Un’inversione a “U” per i cristiano-democratici, che si sono tradizionalmente schierati (persino durante l’ultima campagna elettorale) in difesa di una politica di bilancio rigida e conservatrice, facendo del Paese un paladino del rigorismo e dell’austerity in Europa. Dall’Spd, Klingbeil ha dichiarato che questa disposizione verrà riformata entro la fine dell’anno “per evitare che diventi un freno agli investimenti” e alla crescita economica in una Germania asfissiata da due anni di recessione.
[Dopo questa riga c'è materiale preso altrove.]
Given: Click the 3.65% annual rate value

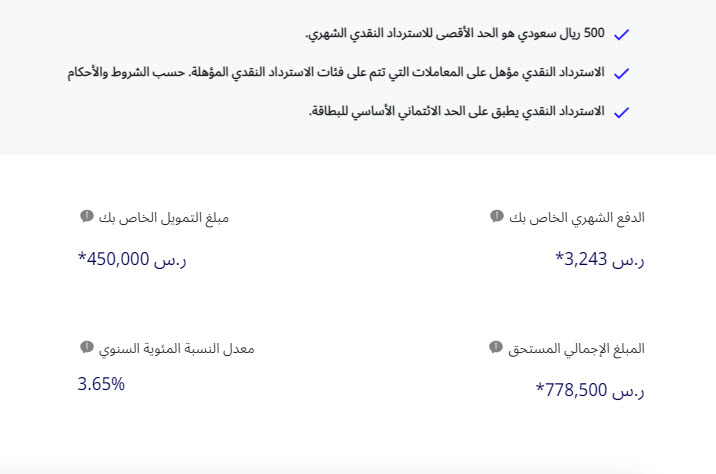Looking at the screenshot, I should 101,384.
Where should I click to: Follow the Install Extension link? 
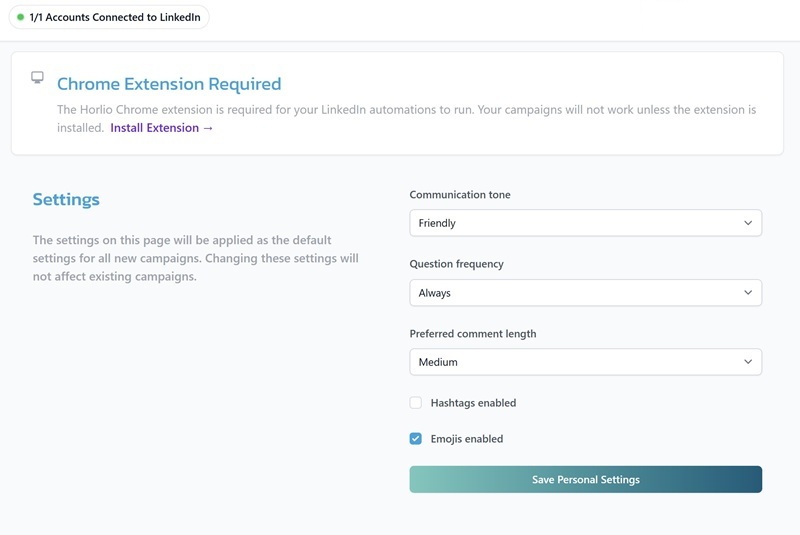(161, 128)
La ricetta del nuovo governo
Nello specifico, la proposta prevede di non applicare il limite costituzionale sulle spese per la difesa che superino l’1 per cento del Pil. Considerando i dati del 2024, verrebbero dunque “salvate” tutte le manovre finanziarie che interessano il comparto in questione superiori ai 45 miliardi di euro. Inoltre, verrebbe creato un analogo spazio di bilancio “agevolato” anche per i governi statali, fissandone il tetto allo 0,35 del Pil. Attualmente, i 16 Länder che compongono la Bundesrepublik non sono autorizzati a spendere nemmeno un centesimo in deficit.

Ma “la spesa aggiuntiva per la difesa potrà essere assorbita solo se la nostra economia tornerà a un percorso di crescita stabile nel più breve tempo possibile”, ha dichiarato Merz. “Oltre a un radicale miglioramento delle condizioni di competitività, ciò richiede investimenti rapidi e sostenibili nelle nostre infrastrutture”, ha spiegato.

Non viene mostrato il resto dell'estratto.